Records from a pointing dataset

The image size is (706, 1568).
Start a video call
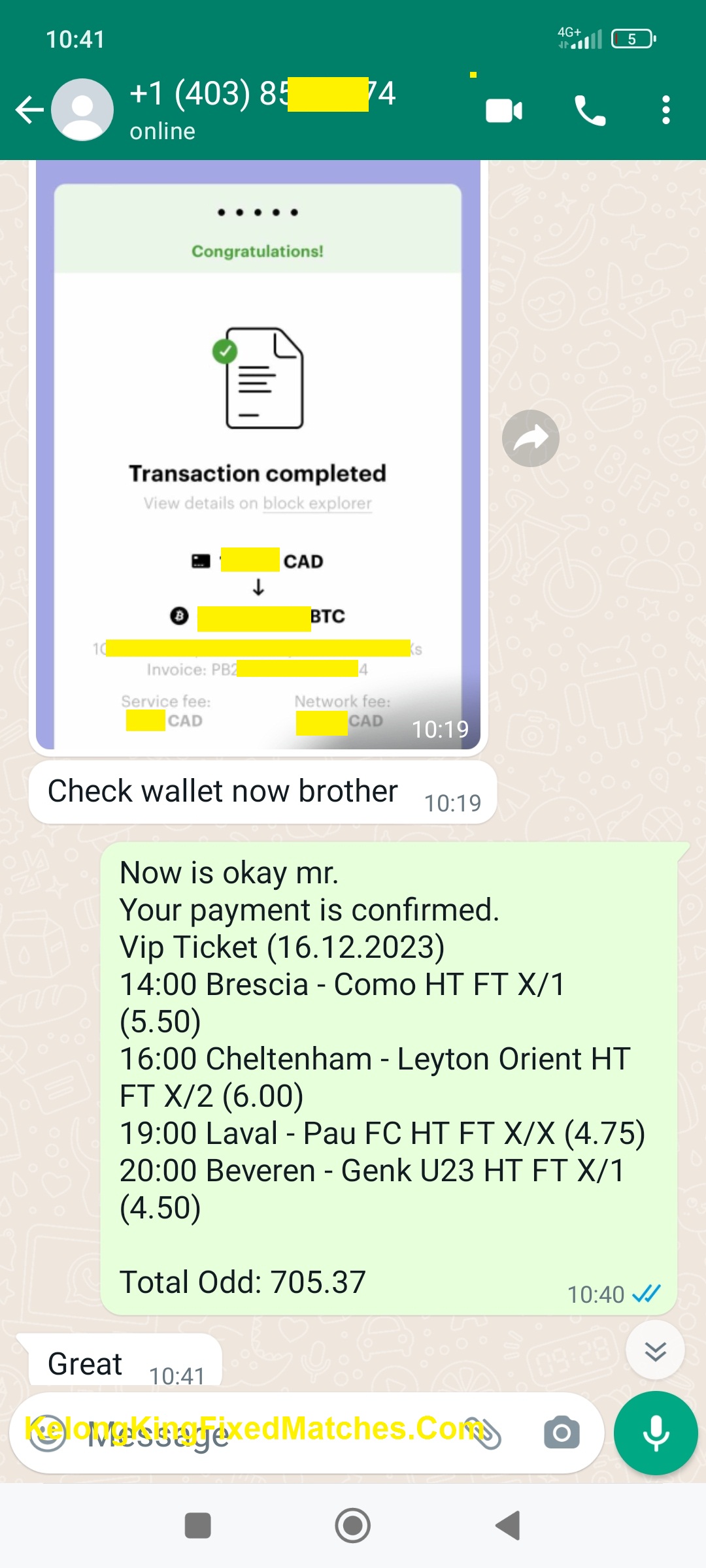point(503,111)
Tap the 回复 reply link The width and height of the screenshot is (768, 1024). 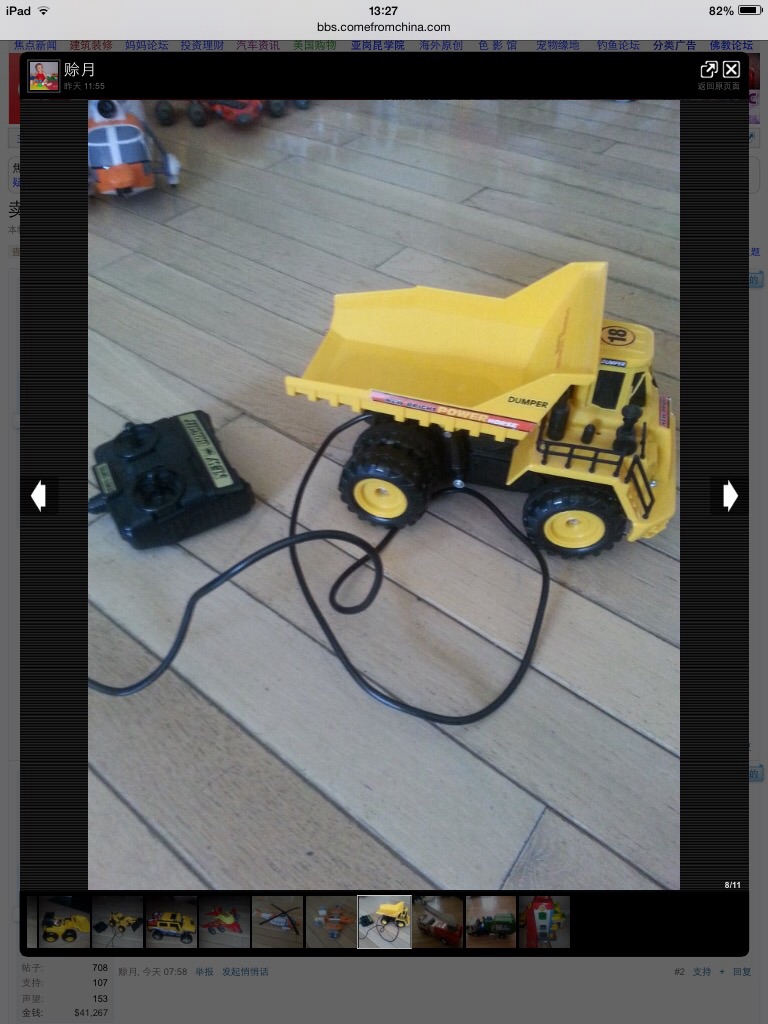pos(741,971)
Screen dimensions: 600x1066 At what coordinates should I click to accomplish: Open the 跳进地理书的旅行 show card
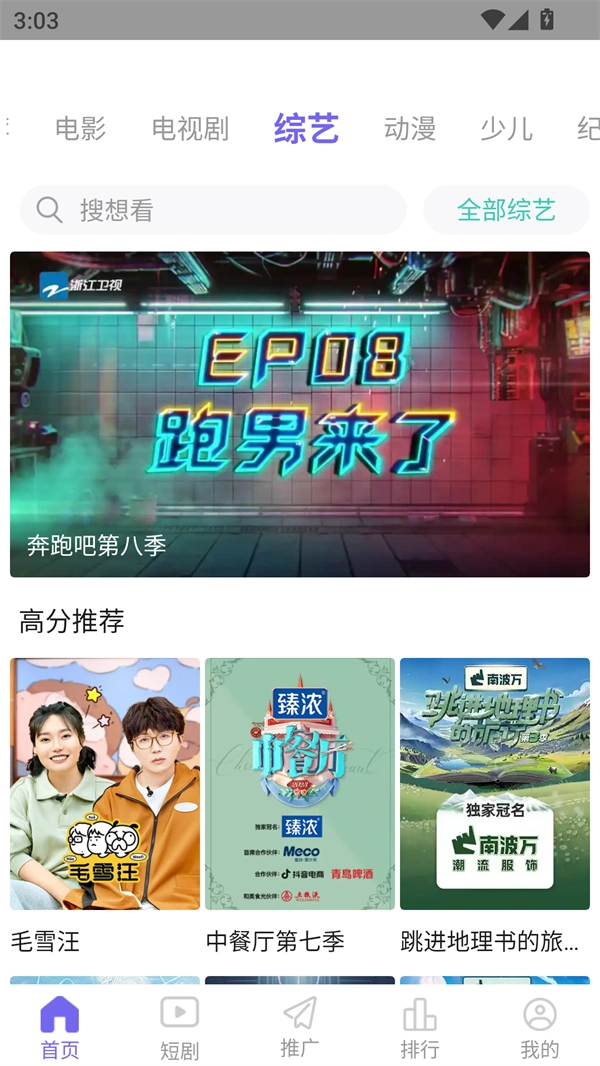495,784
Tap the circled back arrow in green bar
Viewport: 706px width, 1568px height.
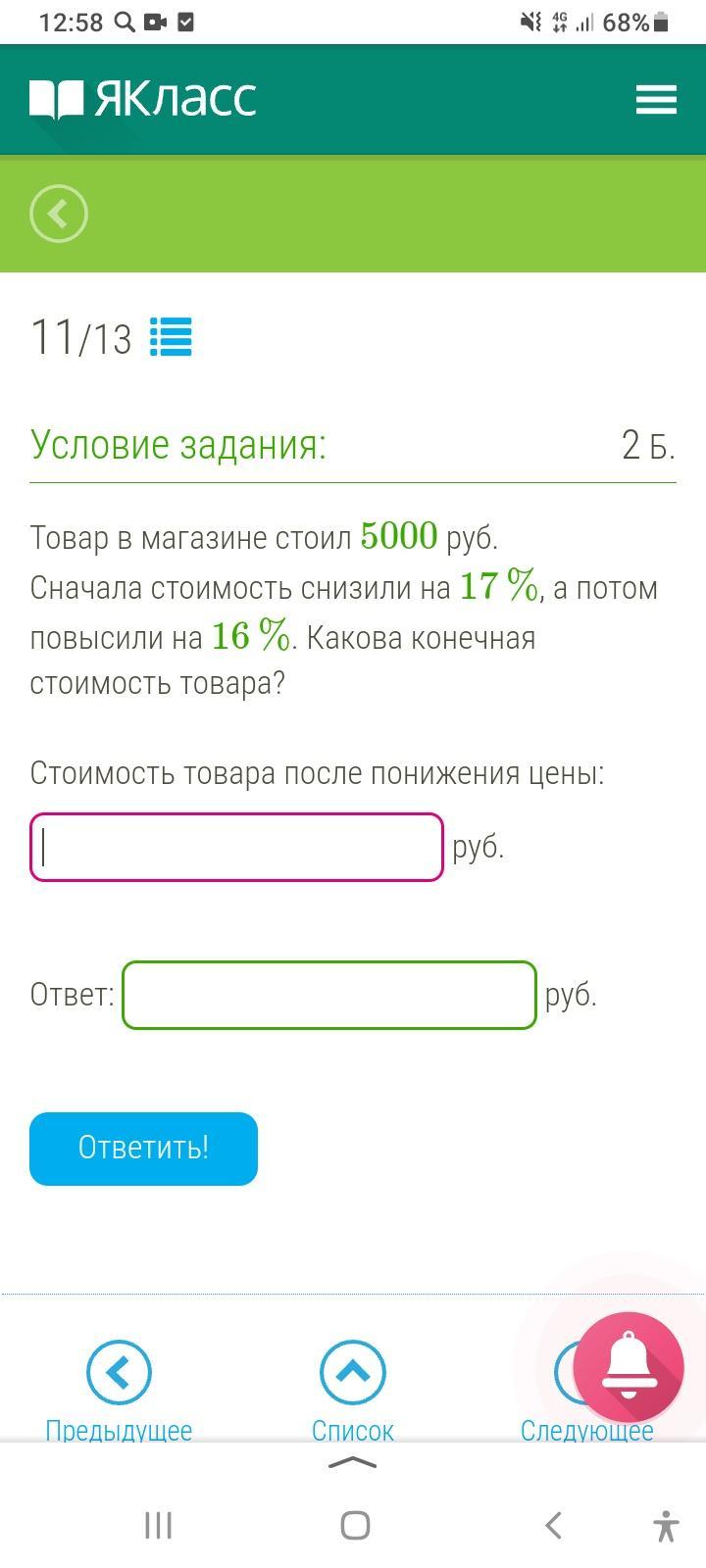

» What to do:
Write out everything from the line containing "Screen dimensions: 600x1066" down to the end of the data again, requests included. Multiply each coordinate in the answers by 1.7, round to whole numbers with halves going up, and leave the pictures out.

» Answer for the task:
Screen dimensions: 600x1066 At what coordinates should I click to accomplish: Open the 跳进地理书的旅行 show card
842,1333
Tap the circled back arrow in green bar
Viewport: 706px width, 1568px height.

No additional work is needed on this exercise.